Task directions.
Check each line of the listing below for the string "beside", then copy every line that has it.

Dataset extract.
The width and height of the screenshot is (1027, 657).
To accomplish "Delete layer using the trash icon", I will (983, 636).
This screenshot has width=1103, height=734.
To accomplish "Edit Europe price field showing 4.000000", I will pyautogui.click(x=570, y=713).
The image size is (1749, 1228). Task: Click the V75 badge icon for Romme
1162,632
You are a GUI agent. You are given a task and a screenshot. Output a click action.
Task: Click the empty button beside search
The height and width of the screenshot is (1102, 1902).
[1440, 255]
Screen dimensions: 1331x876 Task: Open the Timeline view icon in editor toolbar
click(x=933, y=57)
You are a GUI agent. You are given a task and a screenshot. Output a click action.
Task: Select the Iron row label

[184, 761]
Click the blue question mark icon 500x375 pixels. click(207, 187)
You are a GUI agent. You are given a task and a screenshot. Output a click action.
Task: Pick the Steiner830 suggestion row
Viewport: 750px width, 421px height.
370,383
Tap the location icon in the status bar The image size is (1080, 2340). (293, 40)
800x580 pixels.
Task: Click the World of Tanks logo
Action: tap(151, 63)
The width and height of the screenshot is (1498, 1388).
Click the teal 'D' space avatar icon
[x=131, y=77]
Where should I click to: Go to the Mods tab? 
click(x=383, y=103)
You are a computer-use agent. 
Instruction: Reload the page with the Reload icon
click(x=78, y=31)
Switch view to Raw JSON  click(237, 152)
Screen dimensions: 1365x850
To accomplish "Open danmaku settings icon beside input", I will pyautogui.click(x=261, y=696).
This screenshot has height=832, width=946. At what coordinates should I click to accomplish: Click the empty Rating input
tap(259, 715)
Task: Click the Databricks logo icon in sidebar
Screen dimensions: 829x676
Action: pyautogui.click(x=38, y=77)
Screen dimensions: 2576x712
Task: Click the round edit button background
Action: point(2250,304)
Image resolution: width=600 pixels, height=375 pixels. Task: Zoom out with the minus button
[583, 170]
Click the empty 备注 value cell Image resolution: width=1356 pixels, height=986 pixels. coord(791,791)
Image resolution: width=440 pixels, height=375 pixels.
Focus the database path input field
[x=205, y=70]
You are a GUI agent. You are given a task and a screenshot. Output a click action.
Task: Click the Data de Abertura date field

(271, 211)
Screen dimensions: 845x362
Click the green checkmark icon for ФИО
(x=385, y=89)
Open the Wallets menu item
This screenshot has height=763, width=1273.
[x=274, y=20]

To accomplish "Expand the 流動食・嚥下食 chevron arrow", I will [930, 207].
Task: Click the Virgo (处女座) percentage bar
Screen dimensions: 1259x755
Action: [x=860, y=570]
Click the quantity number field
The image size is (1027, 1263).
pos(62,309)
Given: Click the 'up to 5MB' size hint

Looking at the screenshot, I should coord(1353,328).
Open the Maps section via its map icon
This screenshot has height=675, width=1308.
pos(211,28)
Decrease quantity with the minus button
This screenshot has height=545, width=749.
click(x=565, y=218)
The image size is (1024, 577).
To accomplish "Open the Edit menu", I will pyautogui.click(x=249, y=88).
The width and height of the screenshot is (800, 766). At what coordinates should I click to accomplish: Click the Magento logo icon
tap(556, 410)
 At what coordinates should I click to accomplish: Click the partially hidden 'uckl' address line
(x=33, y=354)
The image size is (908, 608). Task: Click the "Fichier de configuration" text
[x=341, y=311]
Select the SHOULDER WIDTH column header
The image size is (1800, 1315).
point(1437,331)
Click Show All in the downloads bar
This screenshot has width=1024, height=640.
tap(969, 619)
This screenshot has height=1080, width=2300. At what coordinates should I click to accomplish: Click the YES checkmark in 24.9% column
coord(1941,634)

The answer.
Task: Click the empty button beside search
To accomplish "Open danmaku settings icon beside input", I will pyautogui.click(x=261, y=696).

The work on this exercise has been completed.